Below are the records. Transcribe them exactly.
--------
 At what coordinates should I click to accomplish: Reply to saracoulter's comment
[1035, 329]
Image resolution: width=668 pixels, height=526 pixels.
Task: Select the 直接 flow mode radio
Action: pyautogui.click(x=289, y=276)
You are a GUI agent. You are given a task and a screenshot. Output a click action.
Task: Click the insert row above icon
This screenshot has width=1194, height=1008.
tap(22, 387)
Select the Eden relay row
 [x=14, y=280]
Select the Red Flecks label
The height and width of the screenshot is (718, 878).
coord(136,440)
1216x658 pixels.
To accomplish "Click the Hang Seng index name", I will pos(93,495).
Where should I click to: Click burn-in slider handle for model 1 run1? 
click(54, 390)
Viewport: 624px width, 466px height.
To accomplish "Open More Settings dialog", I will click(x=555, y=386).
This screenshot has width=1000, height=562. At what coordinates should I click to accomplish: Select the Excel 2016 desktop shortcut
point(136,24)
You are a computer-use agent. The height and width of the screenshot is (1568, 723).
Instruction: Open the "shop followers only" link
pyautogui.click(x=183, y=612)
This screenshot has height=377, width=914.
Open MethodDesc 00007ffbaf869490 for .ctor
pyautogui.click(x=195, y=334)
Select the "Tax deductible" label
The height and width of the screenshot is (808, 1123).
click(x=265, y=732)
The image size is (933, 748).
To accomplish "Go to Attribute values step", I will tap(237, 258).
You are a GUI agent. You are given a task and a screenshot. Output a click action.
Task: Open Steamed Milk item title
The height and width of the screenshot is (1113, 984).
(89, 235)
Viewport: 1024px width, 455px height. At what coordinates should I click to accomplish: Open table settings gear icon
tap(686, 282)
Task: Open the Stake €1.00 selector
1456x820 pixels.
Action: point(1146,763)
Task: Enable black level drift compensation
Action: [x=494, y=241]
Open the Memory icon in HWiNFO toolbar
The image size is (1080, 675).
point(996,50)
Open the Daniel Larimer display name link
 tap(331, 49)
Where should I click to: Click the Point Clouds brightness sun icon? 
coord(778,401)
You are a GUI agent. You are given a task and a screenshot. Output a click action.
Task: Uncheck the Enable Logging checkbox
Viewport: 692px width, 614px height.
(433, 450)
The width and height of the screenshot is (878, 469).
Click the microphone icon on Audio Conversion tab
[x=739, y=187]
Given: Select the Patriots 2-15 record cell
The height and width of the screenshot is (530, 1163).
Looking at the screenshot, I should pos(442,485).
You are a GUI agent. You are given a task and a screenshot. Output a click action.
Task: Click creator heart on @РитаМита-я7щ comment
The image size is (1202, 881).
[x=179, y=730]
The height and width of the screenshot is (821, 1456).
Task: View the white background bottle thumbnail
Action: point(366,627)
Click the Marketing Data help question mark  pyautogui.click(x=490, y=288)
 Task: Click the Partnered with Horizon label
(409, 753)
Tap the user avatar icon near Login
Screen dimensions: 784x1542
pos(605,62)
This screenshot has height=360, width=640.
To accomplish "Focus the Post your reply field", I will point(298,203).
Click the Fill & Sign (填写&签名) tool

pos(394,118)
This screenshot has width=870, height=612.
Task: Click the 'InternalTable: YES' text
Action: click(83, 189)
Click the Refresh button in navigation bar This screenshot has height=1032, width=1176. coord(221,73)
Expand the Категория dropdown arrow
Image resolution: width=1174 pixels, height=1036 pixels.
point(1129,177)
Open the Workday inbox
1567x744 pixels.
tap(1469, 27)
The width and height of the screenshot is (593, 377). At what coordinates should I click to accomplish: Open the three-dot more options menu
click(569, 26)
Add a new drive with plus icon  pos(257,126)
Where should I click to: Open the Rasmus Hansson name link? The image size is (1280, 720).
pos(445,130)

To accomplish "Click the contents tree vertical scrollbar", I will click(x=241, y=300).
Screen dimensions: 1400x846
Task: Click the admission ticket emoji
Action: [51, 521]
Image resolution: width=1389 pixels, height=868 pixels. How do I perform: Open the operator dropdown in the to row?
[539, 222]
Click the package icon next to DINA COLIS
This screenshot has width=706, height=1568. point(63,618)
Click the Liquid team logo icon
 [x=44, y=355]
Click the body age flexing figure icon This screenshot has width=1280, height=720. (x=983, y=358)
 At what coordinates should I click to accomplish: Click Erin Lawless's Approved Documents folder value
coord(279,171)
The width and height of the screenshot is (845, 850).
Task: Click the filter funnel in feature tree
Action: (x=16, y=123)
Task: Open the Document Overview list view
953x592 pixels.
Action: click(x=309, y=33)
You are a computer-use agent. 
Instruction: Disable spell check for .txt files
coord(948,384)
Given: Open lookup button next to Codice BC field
--------
### SOLUTION FOR THIS EXERCISE
 At what coordinates should I click to accomplish: Reply to saracoulter's comment
[1035, 329]
Image resolution: width=668 pixels, height=526 pixels.
Task: Select the 直接 flow mode radio
Action: pyautogui.click(x=289, y=276)
You are a GUI agent. You are given a task and a screenshot. Output a click action.
Task: Click the insert row above icon
This screenshot has width=1194, height=1008.
tap(22, 387)
Select the Eden relay row
 [x=14, y=280]
Select the Red Flecks label
The height and width of the screenshot is (718, 878).
coord(136,440)
1216x658 pixels.
To accomplish "Click the Hang Seng index name", I will pos(93,495).
Where should I click to: Click burn-in slider handle for model 1 run1? 
click(54, 390)
Viewport: 624px width, 466px height.
To accomplish "Open More Settings dialog", I will click(x=555, y=386).
This screenshot has width=1000, height=562. At what coordinates should I click to accomplish: Select the Excel 2016 desktop shortcut
point(136,24)
You are a computer-use agent. The height and width of the screenshot is (1568, 723).
Instruction: Open the "shop followers only" link
pyautogui.click(x=183, y=612)
This screenshot has height=377, width=914.
Open MethodDesc 00007ffbaf869490 for .ctor
pyautogui.click(x=195, y=334)
Select the "Tax deductible" label
The height and width of the screenshot is (808, 1123).
click(x=265, y=732)
The image size is (933, 748).
To accomplish "Go to Attribute values step", I will tap(237, 258).
You are a GUI agent. You are given a task and a screenshot. Output a click action.
Task: Open Steamed Milk item title
The height and width of the screenshot is (1113, 984).
(89, 235)
Viewport: 1024px width, 455px height. At what coordinates should I click to accomplish: Open table settings gear icon
tap(686, 282)
Task: Open the Stake €1.00 selector
1456x820 pixels.
Action: point(1146,763)
Task: Enable black level drift compensation
Action: [x=494, y=241]
Open the Memory icon in HWiNFO toolbar
The image size is (1080, 675).
point(996,50)
Open the Daniel Larimer display name link
 tap(331, 49)
Where should I click to: Click the Point Clouds brightness sun icon? 
coord(778,401)
You are a GUI agent. You are given a task and a screenshot. Output a click action.
Task: Uncheck the Enable Logging checkbox
Viewport: 692px width, 614px height.
(433, 450)
The width and height of the screenshot is (878, 469).
Click the microphone icon on Audio Conversion tab
[x=739, y=187]
Given: Select the Patriots 2-15 record cell
The height and width of the screenshot is (530, 1163).
Looking at the screenshot, I should pos(442,485).
You are a GUI agent. You are given a task and a screenshot. Output a click action.
Task: Click creator heart on @РитаМита-я7щ comment
The image size is (1202, 881).
[x=179, y=730]
The height and width of the screenshot is (821, 1456).
Task: View the white background bottle thumbnail
Action: point(366,627)
Click the Marketing Data help question mark  pyautogui.click(x=490, y=288)
 Task: Click the Partnered with Horizon label
(409, 753)
Tap the user avatar icon near Login
Screen dimensions: 784x1542
pos(605,62)
This screenshot has height=360, width=640.
To accomplish "Focus the Post your reply field", I will point(298,203).
Click the Fill & Sign (填写&签名) tool

pos(394,118)
This screenshot has width=870, height=612.
Task: Click the 'InternalTable: YES' text
Action: click(83, 189)
Click the Refresh button in navigation bar This screenshot has height=1032, width=1176. coord(221,73)
Expand the Категория dropdown arrow
Image resolution: width=1174 pixels, height=1036 pixels.
point(1129,177)
Open the Workday inbox
1567x744 pixels.
tap(1469, 27)
The width and height of the screenshot is (593, 377). At what coordinates should I click to accomplish: Open the three-dot more options menu
click(569, 26)
Add a new drive with plus icon  pos(257,126)
Where should I click to: Open the Rasmus Hansson name link? The image size is (1280, 720).
pos(445,130)

To accomplish "Click the contents tree vertical scrollbar", I will click(x=241, y=300).
Screen dimensions: 1400x846
Task: Click the admission ticket emoji
Action: [51, 521]
Image resolution: width=1389 pixels, height=868 pixels. How do I perform: Open the operator dropdown in the to row?
[539, 222]
Click the package icon next to DINA COLIS
This screenshot has width=706, height=1568. point(63,618)
Click the Liquid team logo icon
 [x=44, y=355]
Click the body age flexing figure icon This screenshot has width=1280, height=720. (x=983, y=358)
 At what coordinates should I click to accomplish: Click Erin Lawless's Approved Documents folder value
coord(279,171)
The width and height of the screenshot is (845, 850).
Task: Click the filter funnel in feature tree
Action: (x=16, y=123)
Task: Open the Document Overview list view
953x592 pixels.
Action: click(x=309, y=33)
You are a computer-use agent. 
Instruction: Disable spell check for .txt files
coord(948,384)
Given: Open lookup button next to Codice BC field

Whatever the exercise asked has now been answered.